Taking creative cue from writers such as Kerouac, who once commented, "It was a rainy night. It was the myth of a rainy night," five writers will come together to offer up fragments of their own mythmaking. In this session, join Lee Posna, Valerie Arvidson, Emily Perkins, Dan Rabarts, and Lee Murray as they overlay the universe with fresh openings to new worlds through their writing.

Phase 2 - 7:15-8pm at Arty Bees Books, 106 Manners Street.


Are the galleries, libraries, archives and museums of Aotearoa ready for robust criticism? Tusk- Emergent Culture founders Matariki Williams and Nina Finegan sit down with Courtney Johnston and Bridget Reweti to discuss how these facilities interact with criticism, writing and the digital landscape. As a means to create and occupy a free/radical space in an ever shifting cultural environment, what does this mean for our GLAM sector?

Phase 2 - 7:15-8pm at Bartley + Co Art, 56A Ghuznee Street.


New Zealand has a strong history of protest — through physical demonstrations, through activism in communities and, of course, through writing. Join Marianne Elliot of Action Station, one of the country's largest activism and social justics platforms, in conversation with Jeffrey Paparoa Holman, Rhydian Thomas, Janis Freegard and Rachel Stewart. They'll unpack the act of writing as protest and channelling one's activism onto the page.

Phase 3 - 8.30-9.15pm at Pegasus Books, 204 Cuba Mall (in Left Bank). 


Nick Bollinger is the bona fide music guy on Radio New Zealand. Fitting then that he should host this session, about songwriters and their role within music. Lyrics are a notorious art form, and they'll be talking about them in the most acoustically sympathetic venue in Wellington: the much-loved Alistair's Music.

Phase 3 - 8.30-9.15pm at Alistair's Music, 215 Cuba Street.


"Truth thrives in the margins." The parameters of what it is to be human broadens when people claim their voice. In this session, disabled writers do just this, sharing their inner world and providing insight into their lives. A new view of heritage, hospital beds and lunatics taking over the asylum emerges.

Phase 3 - 8.30-9.15pm at CQ Hotel, 223 Cuba Street.


When your novels are receiving reviews from the likes of Eleanor Catton, saying your writing is "sultry, sinister, hilarious and demented," and your novel "is the kind of novel you will think about for weeks," you'd be pretty happy, right?

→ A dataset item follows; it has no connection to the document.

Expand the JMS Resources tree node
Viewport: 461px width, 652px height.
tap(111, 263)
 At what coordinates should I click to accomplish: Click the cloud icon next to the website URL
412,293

What if it was your first novel? Remarkable. Pip Adam will talk to Annaleese Jochems and Harriet McKnight about their debut titles and life as "one to watch."

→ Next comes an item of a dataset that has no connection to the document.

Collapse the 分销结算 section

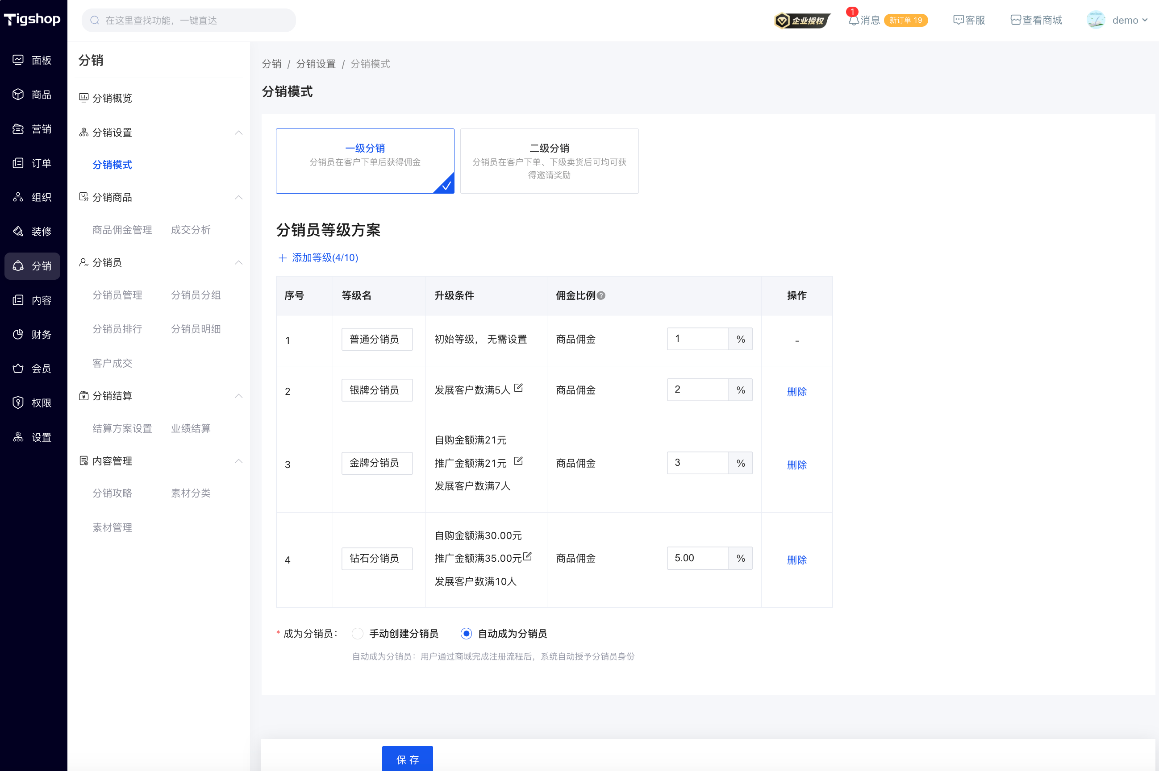point(239,396)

Part of LitCrawl Extended, this event will take place on Saturday 11 November at 11am. Entry is $15 ("0r $18 if you want to give LitCrawl extra support").

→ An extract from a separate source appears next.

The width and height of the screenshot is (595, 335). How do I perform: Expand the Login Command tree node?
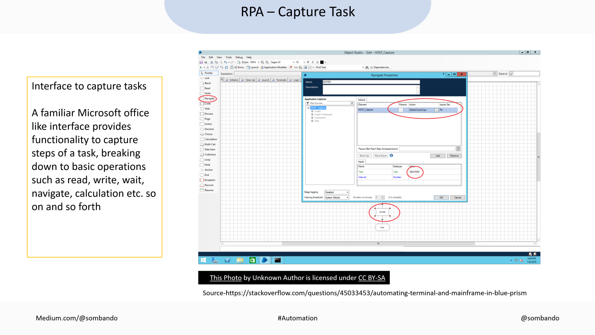pyautogui.click(x=312, y=115)
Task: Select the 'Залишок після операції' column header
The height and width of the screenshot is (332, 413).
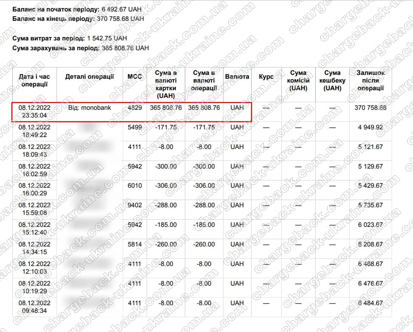Action: point(371,80)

Holly Walker is an ex-Green Party MP who found herself in the middle of an emotionally tumultuous time trying to mentally care for herself and her first child, born in her first term in parliament, a stage of life which would have been enough of an upheaval without the arrival of a newborn into the mix. The book she wrote about the experience, The Whole Intimate Mess, was published by Bridget Williams Books earlier this year. In this LitCrawl Extended session, she talks with Emily Writes, author of Rants in the Dark, From One Tired Mama to Another, and parenting editor at The Spinoff. They'll be discussing the pitfalls and prejudices that make life that much harder for mothers in the 21st century. It's great to rant sometimes.

Part of LitCrawl Extended, this event will take place on Sunday 12 November at 11am. Entry is $15 ("0r $18 if you want to give LitCrawl extra support").


Working tirelessly for some 50 years as a physician, Dame Margaret Sparrow is being celebrated for her role in trying to improve the reproductive rights of New Zealand women. Upon her retirement, she got to work documenting this reproductive history, which she has penned three books about. Her third, Risking Their Lives (published by Victoria University Press this year) will be discussed by Dame Margaret in conversation with Sasha Borissenko. She's a strong voice for change and an inspiring woman to see speak. Don't miss this.

Part of LitCrawl Extended, this event will take place on Sunday 12 November from 5pm. Entry is $15 ("0r $18 if you want to give LitCrawl extra support").